Italian speleological organization

The Circolo Speleologico Romano (CSR) is an Italian, non-profit speleological organization dedicated to the exploration, research, and conservation of caves. The CSR is one of the oldest caving groups in Italy. Its activity has contributed to the birth and the increase of the Italian Speleology

==History==
The Circolo Speleologico Romano (CSR) was founded on the 5th of July 1904 by Guido Cora, the illustrious geographer and brave mountain climber, Baron Carlo Franchetti, Alessandro Datti and others. Immediately the CSR established relationships with other European groups, especially Swiss, French and Belgium sharing the exploration of the Abruzzo region (Luppa’s cave, Val de Varri’s Cave) and in France. The first major exploration campaigns outside Italy, of the Anatolia caves, began after the First World War leading to important biological discoveries. In this period the bio-speleological activity received a strong acceleration especially due to the two associates Patrizi and Cerruti. More than 200 new species of troglobites carry the name of CSR associates. Since the beginning of the exploration activity all the data collected about each cave has been organized in the cave cadastre. In the 90s the regional cave cadastre was passed to the Federazione speleologica del Lazio. In 1924 the club published its first bulletin, detailing the explorations and the scientific activities of its associates. This bulletin (renamed Notiziario del Circolo Speleologico Romano in 1946) is exchanged with the publications of similar organizations in more than 40 nations around the world, continually expanding the social library of the association. In 1954 for its merits in scientific field, to the fulfilment of its 50 year of activity, the CSR was named "Ente Morale" by decree of the President of the Italian Republic Luigi Einaudi.

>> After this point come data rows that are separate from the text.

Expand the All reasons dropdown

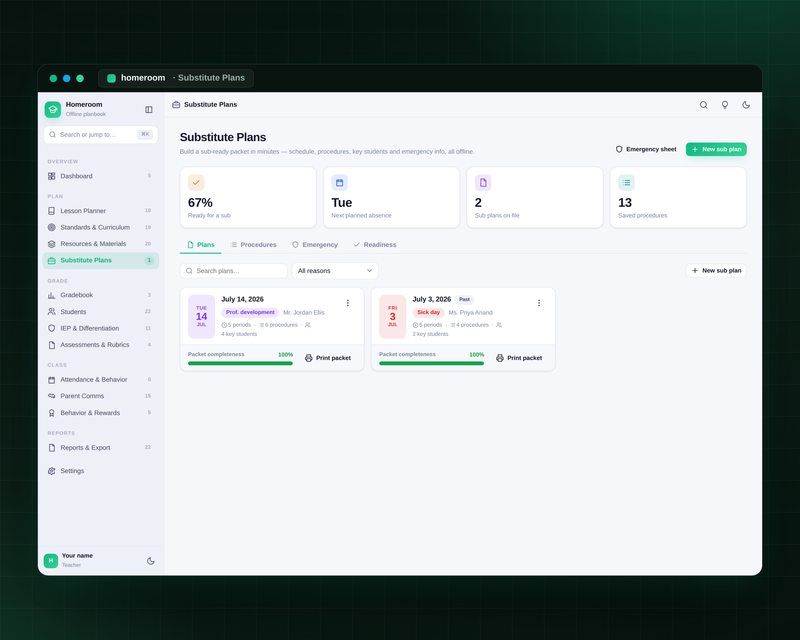pyautogui.click(x=335, y=270)
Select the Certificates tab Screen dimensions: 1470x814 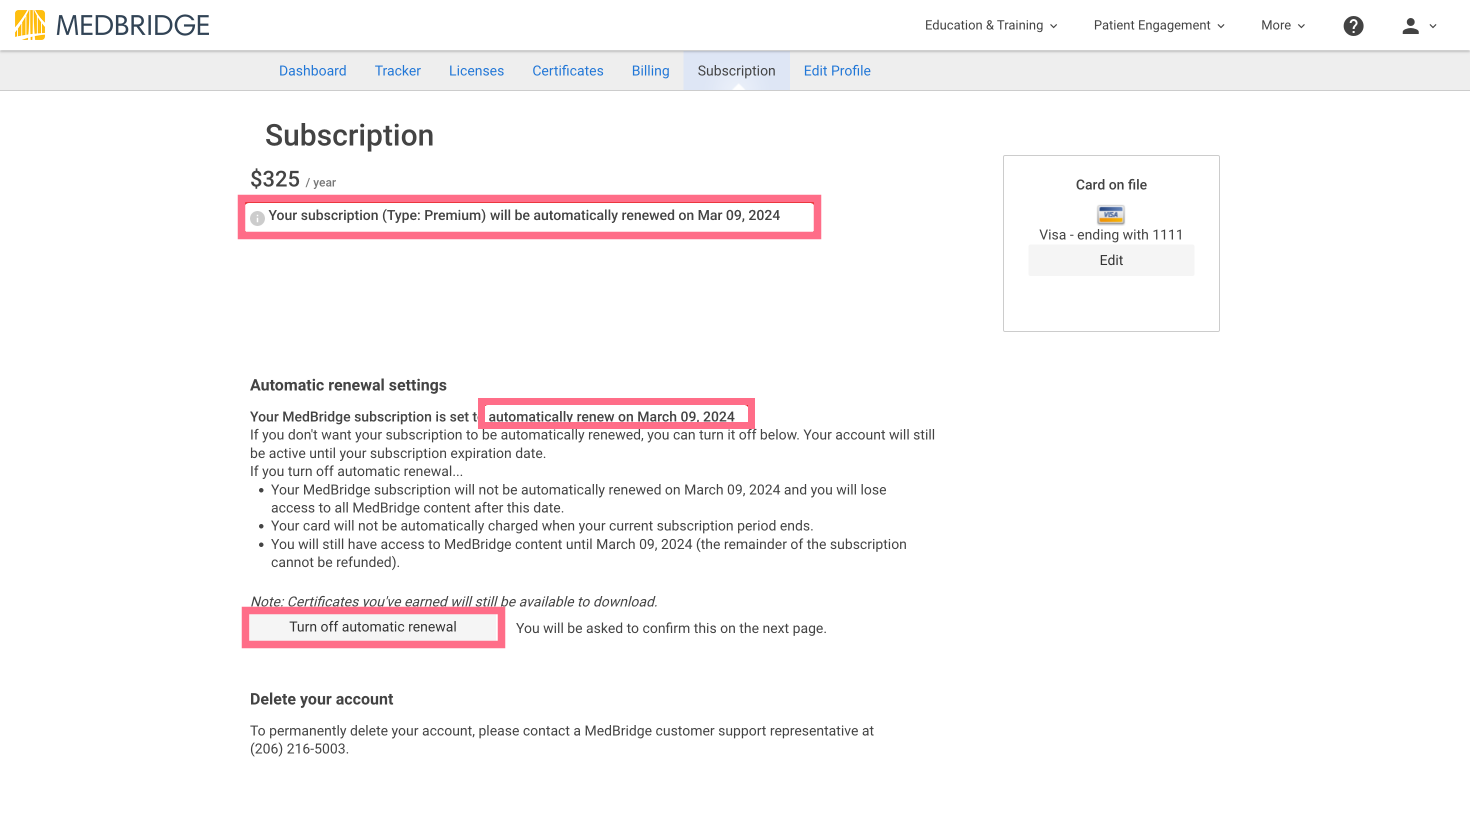pyautogui.click(x=568, y=71)
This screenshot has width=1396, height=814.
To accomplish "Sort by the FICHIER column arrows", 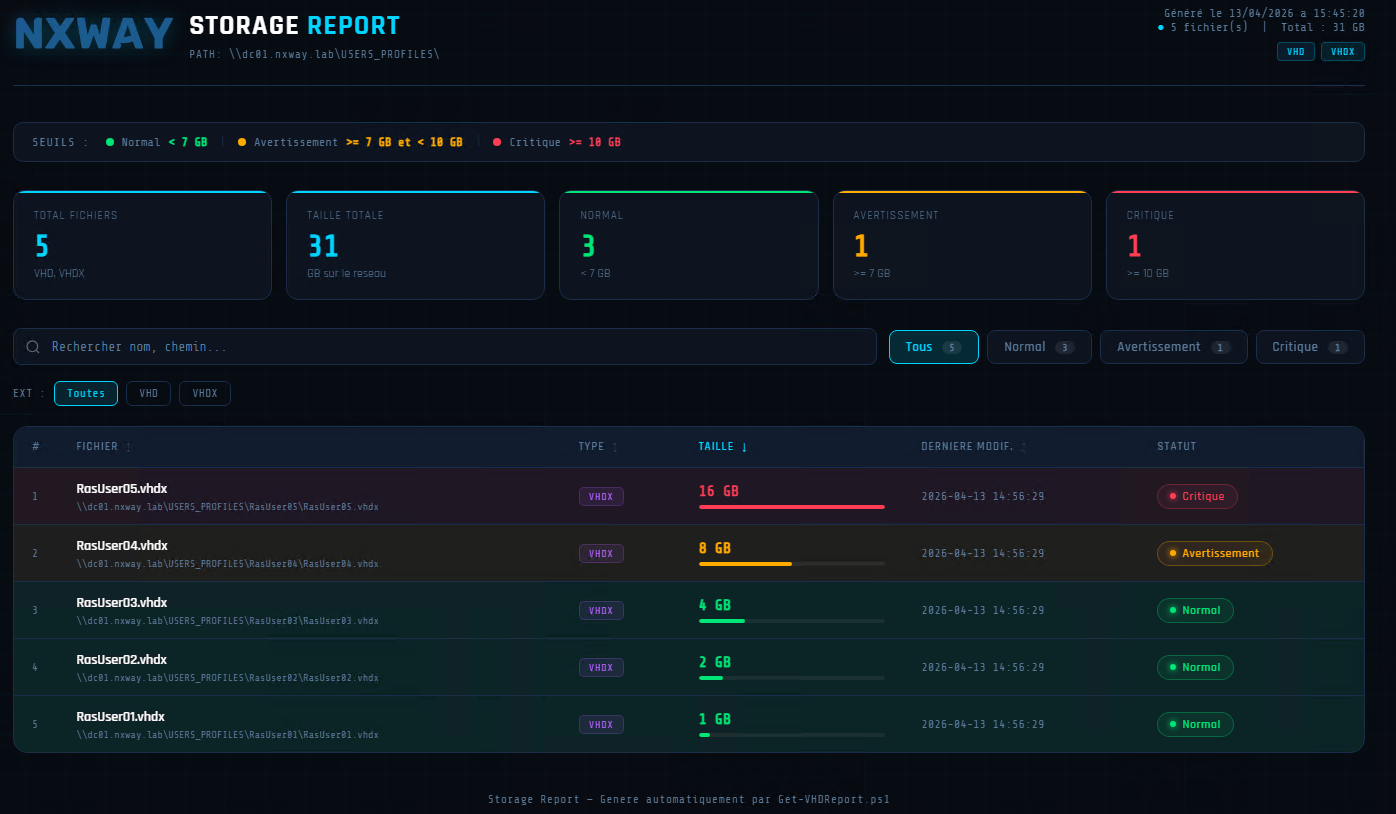I will (128, 447).
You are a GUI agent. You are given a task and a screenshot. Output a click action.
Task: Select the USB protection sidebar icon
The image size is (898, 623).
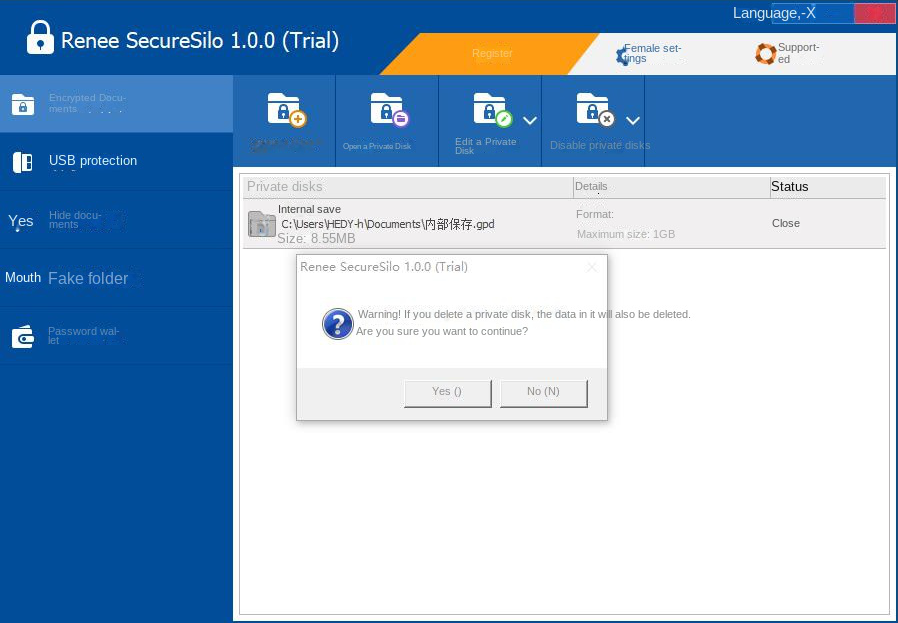point(22,161)
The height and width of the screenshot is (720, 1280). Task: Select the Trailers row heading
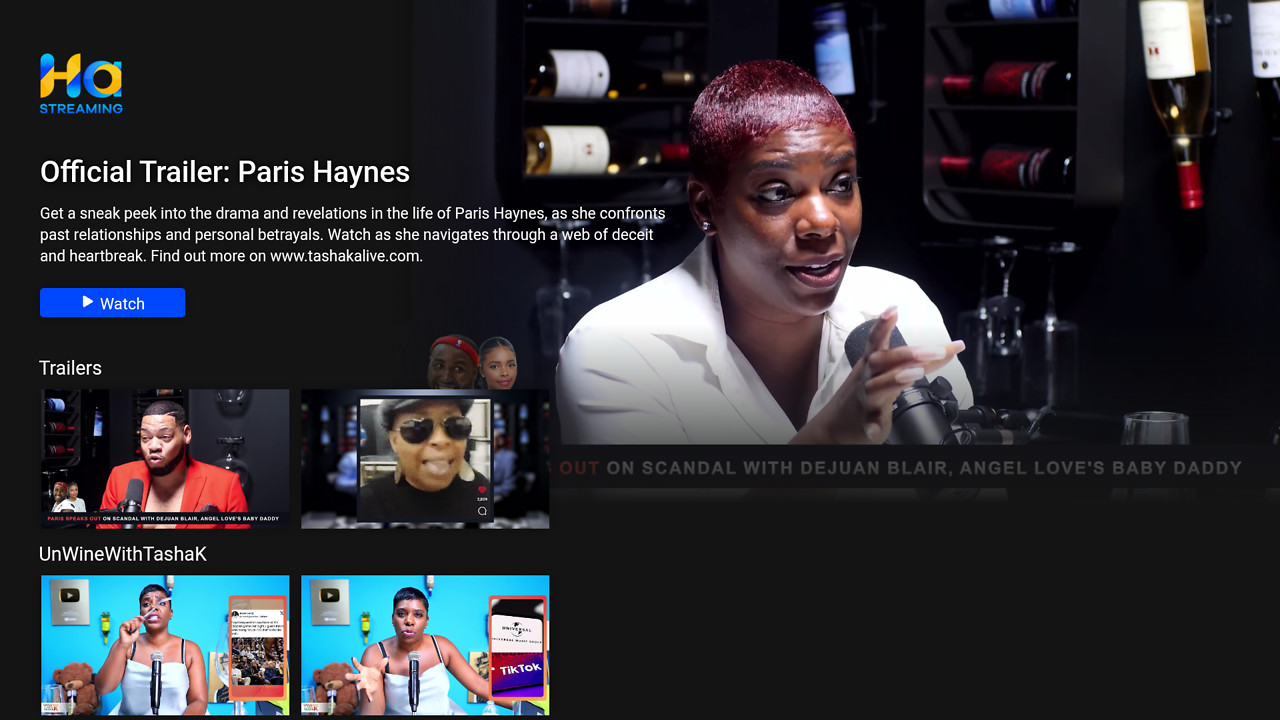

In the 1960s the CSR began to mount large international expeditions (1962 Gouffre Berger in France, 1963 in Lebanon, in 1964 Ojo Guareña in Spain and then Poland, Turkey, Albania. Since 1969 its research in Chiapas (southern Mexico) has been particularly relevant, where it has explored and surveyed more than 60 km of new caves. The bio-speleological results of these activities are published in three volumes of the Accademia Nazionale dei Lincei with the title “Subterranean Fauna of Mexico”.
To commemorate the 100th year of activity of the Circolo Speleologico Romano Poste Italiane has produced a special stamp in 3.5 million of pieces.